Guest post by Allison Rice

Imagine you are at a networking event with several of your employees, enjoying an appetizer and mingling with other small business types, when suddenly you overhear one of your own team members struggling to explain what, exactly, your business does and how you do it. Would you be embarrassed? Of course you would.

But scenarios like this don’t have to happen. Instead, you can arm your team with the information necessary to talk about your business in the outside world. After all, word of mouth is the best advertisement for any business — and happy team members who can readily discuss how the company works are a sure sign of success.

Find out how much everyone knows

First, find out where your team stands in terms of discussing business affairs. Arrange a meeting with the entire company, from college interns to managers and partners, and give everyone a simple worksheet of questions to answer. Don’t tell them before the meeting what the meeting will be about or you won’t get a true picture of how much training is needed.

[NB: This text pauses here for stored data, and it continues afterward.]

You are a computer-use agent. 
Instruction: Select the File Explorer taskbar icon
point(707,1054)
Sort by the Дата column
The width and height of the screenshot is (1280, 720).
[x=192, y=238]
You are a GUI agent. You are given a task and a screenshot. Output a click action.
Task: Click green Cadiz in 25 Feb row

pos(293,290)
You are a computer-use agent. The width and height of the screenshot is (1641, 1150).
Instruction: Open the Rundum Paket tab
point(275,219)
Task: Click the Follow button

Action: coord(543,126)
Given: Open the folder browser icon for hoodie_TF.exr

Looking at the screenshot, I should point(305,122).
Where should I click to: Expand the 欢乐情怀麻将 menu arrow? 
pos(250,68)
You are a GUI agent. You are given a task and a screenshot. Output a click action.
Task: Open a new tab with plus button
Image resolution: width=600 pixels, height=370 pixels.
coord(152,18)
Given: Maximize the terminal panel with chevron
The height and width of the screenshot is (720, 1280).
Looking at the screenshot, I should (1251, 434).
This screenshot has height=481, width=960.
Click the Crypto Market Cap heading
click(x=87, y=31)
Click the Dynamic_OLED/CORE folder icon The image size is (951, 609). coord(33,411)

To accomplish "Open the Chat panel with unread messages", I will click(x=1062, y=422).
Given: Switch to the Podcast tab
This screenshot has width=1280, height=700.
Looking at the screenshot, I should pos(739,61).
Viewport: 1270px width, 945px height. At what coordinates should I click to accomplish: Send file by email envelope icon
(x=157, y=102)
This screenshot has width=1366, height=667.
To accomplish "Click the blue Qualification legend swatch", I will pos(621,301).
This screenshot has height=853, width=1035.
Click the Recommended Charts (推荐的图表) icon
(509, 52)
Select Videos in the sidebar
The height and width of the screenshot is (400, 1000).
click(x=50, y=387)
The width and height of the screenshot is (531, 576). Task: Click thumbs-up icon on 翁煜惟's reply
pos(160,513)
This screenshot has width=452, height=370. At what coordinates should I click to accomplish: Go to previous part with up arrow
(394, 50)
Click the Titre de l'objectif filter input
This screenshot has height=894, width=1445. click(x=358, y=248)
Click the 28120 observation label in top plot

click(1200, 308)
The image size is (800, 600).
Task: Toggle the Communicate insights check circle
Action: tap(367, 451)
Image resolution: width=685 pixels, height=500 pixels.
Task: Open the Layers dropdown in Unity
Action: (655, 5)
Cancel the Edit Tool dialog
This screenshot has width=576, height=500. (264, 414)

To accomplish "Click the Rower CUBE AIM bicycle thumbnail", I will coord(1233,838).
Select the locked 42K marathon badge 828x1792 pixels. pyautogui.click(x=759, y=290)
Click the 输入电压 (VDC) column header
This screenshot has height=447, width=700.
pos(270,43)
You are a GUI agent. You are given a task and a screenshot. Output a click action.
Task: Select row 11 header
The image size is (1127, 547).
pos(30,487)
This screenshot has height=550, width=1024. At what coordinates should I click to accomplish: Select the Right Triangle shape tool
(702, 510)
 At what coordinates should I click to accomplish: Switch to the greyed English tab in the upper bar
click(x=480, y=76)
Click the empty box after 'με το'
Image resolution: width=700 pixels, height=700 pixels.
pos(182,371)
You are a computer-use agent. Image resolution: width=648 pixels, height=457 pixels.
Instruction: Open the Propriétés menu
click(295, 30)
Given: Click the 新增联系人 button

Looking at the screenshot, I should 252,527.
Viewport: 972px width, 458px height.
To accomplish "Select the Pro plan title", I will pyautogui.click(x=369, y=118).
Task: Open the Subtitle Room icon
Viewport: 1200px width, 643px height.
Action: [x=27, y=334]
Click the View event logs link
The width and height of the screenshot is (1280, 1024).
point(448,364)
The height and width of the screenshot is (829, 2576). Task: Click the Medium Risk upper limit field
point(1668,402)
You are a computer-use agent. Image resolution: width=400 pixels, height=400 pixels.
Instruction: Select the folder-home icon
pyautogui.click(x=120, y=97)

What should everyone know?

The worksheet should include questions that you would want your team to be able to answer in a variety of business situations. Whether an employee is attending a networking function or encouraging a new client to consider your product, he or she should be able to speak candidly about what your company offers and have a general idea about everyday processes. The classic questions of who, what, when, where, how and why make a good starting point. For example:

What Does the Company Offer?

This question seems simple enough, but often employees and managers don’t have a clear answer. Narrow it down to specifics with the following hints:

  • Is it considered to be a product or service?
  • What makes the product or service unique?
  • What kind of competition exists in the market, both locally and nationally, for this product or service?
  • Does your company include “perks” or benefits with its products or services? (For example: a hair salon offers a 10-minute scalp massage with each wash and haircut.)

Who Might Benefit From What the Company Offers?

Understanding the demographics of the company’s product or service is also important. Make sure your team knows about the qualities of your ideal client, such as:

  • The company’s target age range
  • Target educational and/or economic status
  • Gender, if applicable

How Does Your Company Deliver?

How your company delivers a marketing message, or navigates today’s economy, is important. What do your employees know about your marketing efforts?

  • Mass Media: Does your company use television, radio or live events to deliver a message?
  • Websites: How does your company’s website work? Is it possible to purchase your product or service on the web?
  • Social Media: What social media tactics does your company use?
  • “Old School” Methods: Does your company send out brochures and/or fliers, hang posters or mail newsletters?

Why Has Your Company Thrived?

The “why” portion is a chance to share the philosophy of your company: its history and its current mission. While you might not think people will ask about these matters, this is important information that each employee and business owner should have.

Where Can Someone Get More Information?

This should be a no-brainer, but make sure everyone on the team is aware of all the different places a potential client can find out more, such as:

  • The company’s website or email address
  • The company’s storefront(s)
  • The company’s contact information

When is the Best Time to Get in Touch?

Answering this question could be as easy as relaying the business hours, but, if you have a website that offers purchasing, a client would need to know that the product or service is available any time.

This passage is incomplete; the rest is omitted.